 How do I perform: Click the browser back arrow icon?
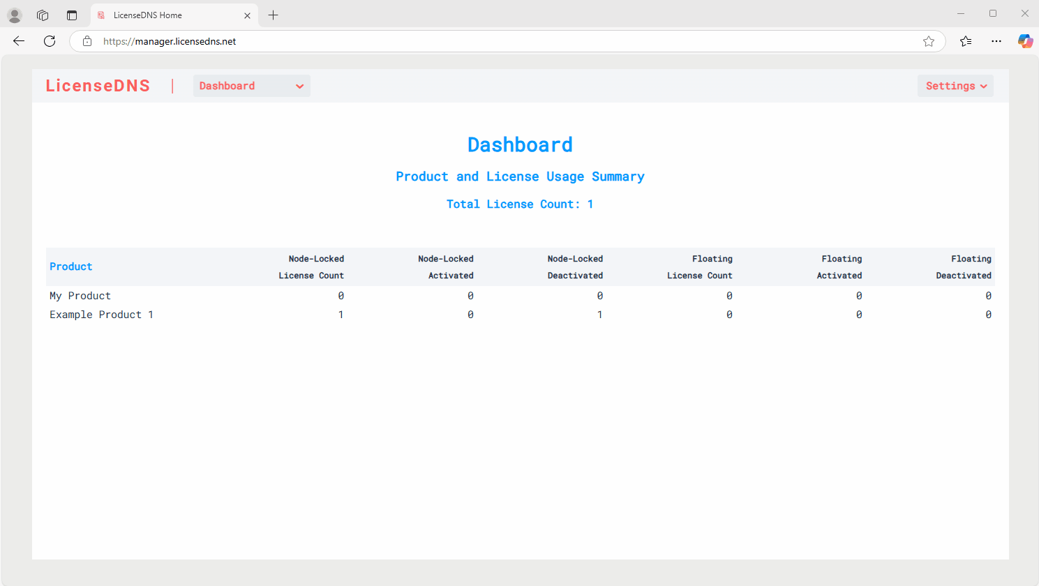click(19, 41)
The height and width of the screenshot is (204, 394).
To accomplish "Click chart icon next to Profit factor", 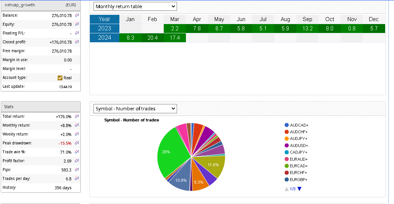I will click(77, 161).
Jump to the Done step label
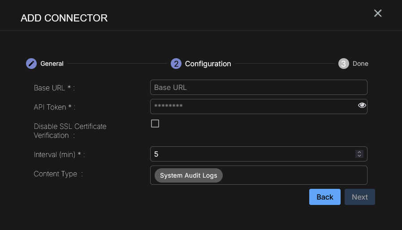Screen dimensions: 402x230 (x=360, y=64)
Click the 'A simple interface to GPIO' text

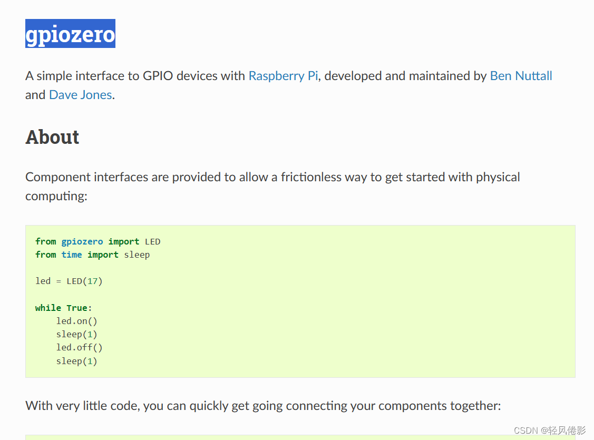135,76
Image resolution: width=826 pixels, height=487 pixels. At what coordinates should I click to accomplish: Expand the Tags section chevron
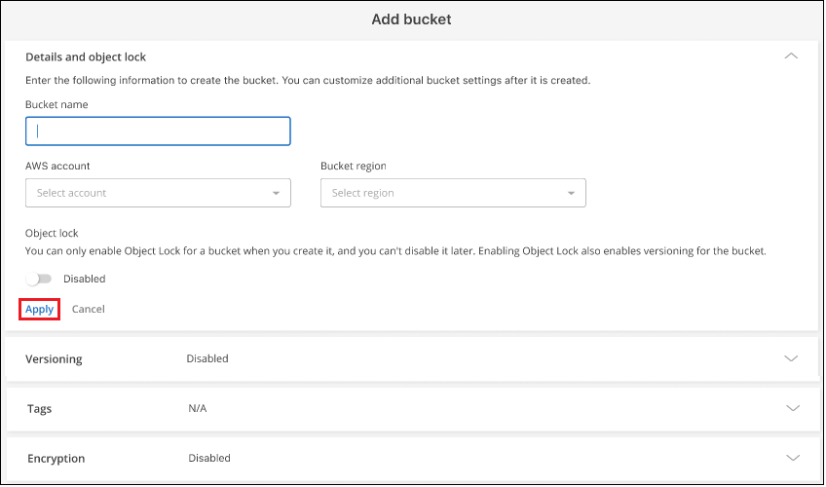coord(791,408)
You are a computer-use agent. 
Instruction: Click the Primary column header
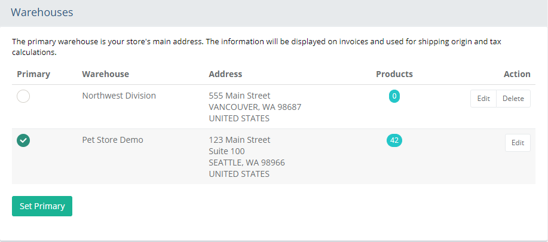pyautogui.click(x=33, y=74)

▸ **EXERCISE OBJECTIVE**
In the records above, find the line that contains "Click the 'A simple interface to GPIO' text" and retype it and all lines after it exactly, leaving out any pictures.

▸ **YOUR SOLUTION**
Click the 'A simple interface to GPIO' text

135,76
Image resolution: width=826 pixels, height=487 pixels. At what coordinates should I click to accomplish: Expand the Tags section chevron
coord(791,408)
You are a computer-use agent. 
Instruction: Click the Primary column header
pyautogui.click(x=33, y=74)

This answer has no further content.